## START

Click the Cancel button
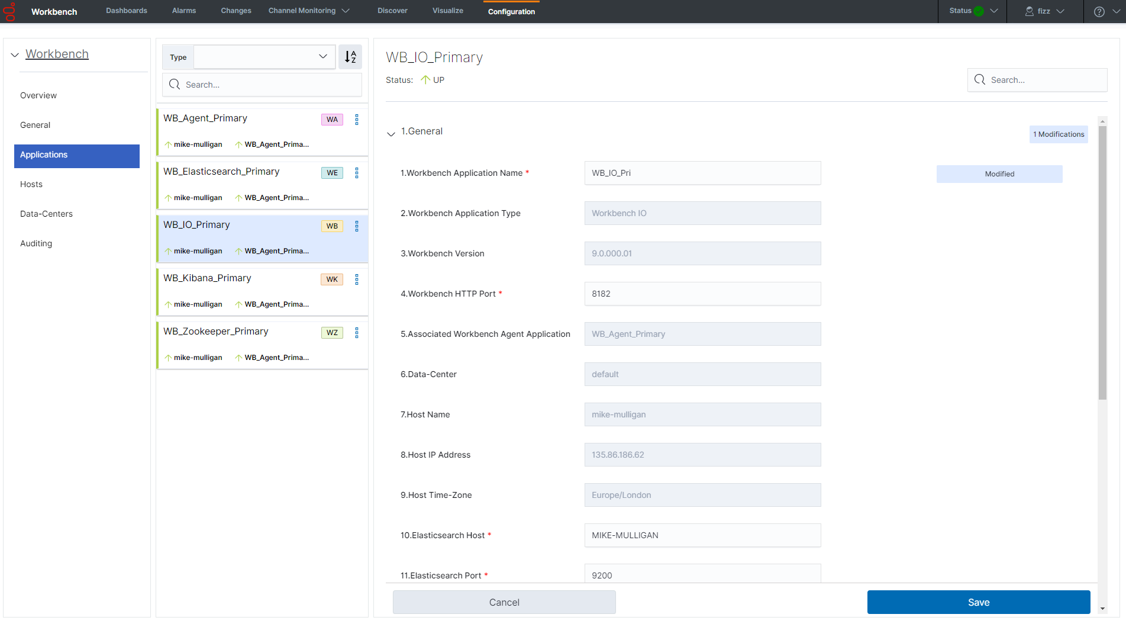 504,602
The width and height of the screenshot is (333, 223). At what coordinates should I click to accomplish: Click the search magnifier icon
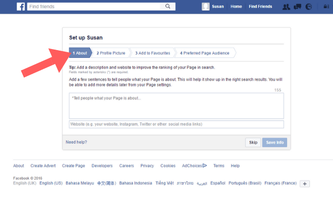168,7
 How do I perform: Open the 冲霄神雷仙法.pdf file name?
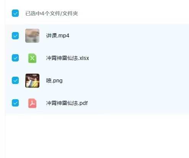click(x=67, y=103)
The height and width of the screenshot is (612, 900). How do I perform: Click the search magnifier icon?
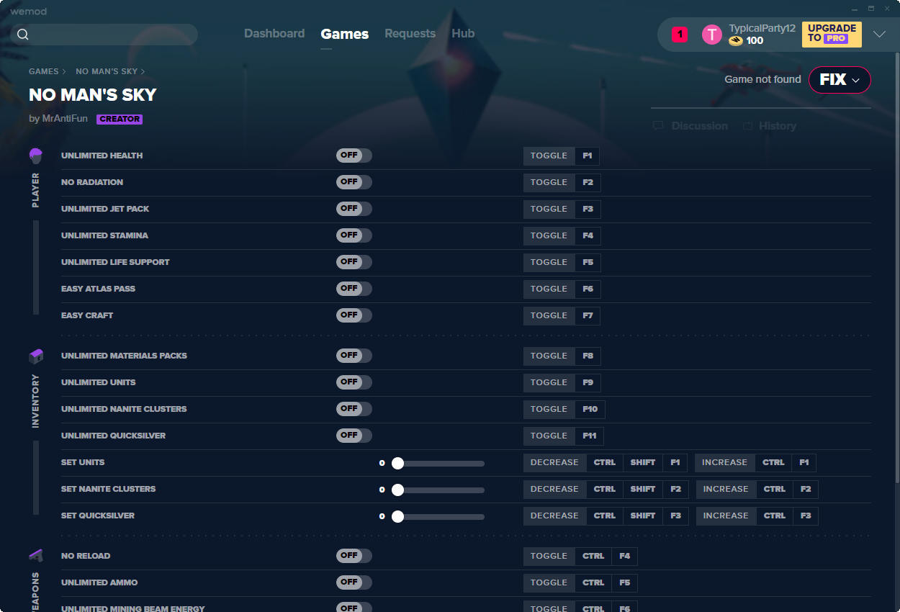(23, 35)
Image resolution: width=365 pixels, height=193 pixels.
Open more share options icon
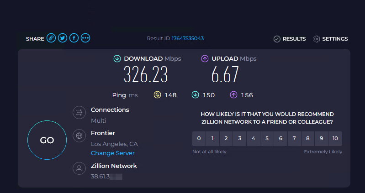tap(85, 39)
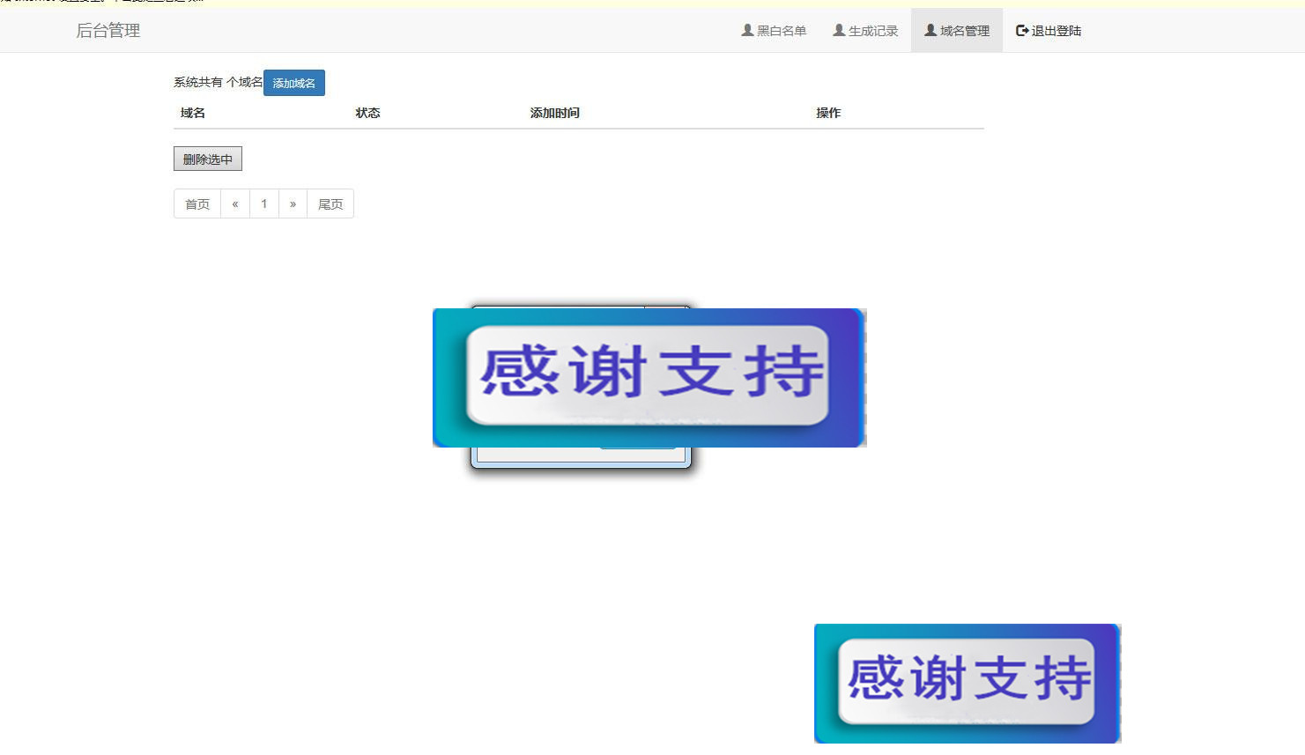Click 退出登陆 in the navigation bar
Screen dimensions: 1305x755
tap(1057, 29)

## END

- Stated problem
Pull every line of text from the listing above and reproduce it verbatim, omitting the pictures.

- Task result
Click the Cancel button
 504,602
The width and height of the screenshot is (333, 223). At what coordinates should I click to accomplish: Click the search magnifier icon
168,7
 How do I perform: Open the 冲霄神雷仙法.pdf file name?
click(x=67, y=103)
The height and width of the screenshot is (612, 900). How do I perform: Click the search magnifier icon?
(23, 35)
Image resolution: width=365 pixels, height=193 pixels.
Open more share options icon
tap(85, 39)
Click 退出登陆 in the navigation bar
Screen dimensions: 1305x755
tap(1057, 29)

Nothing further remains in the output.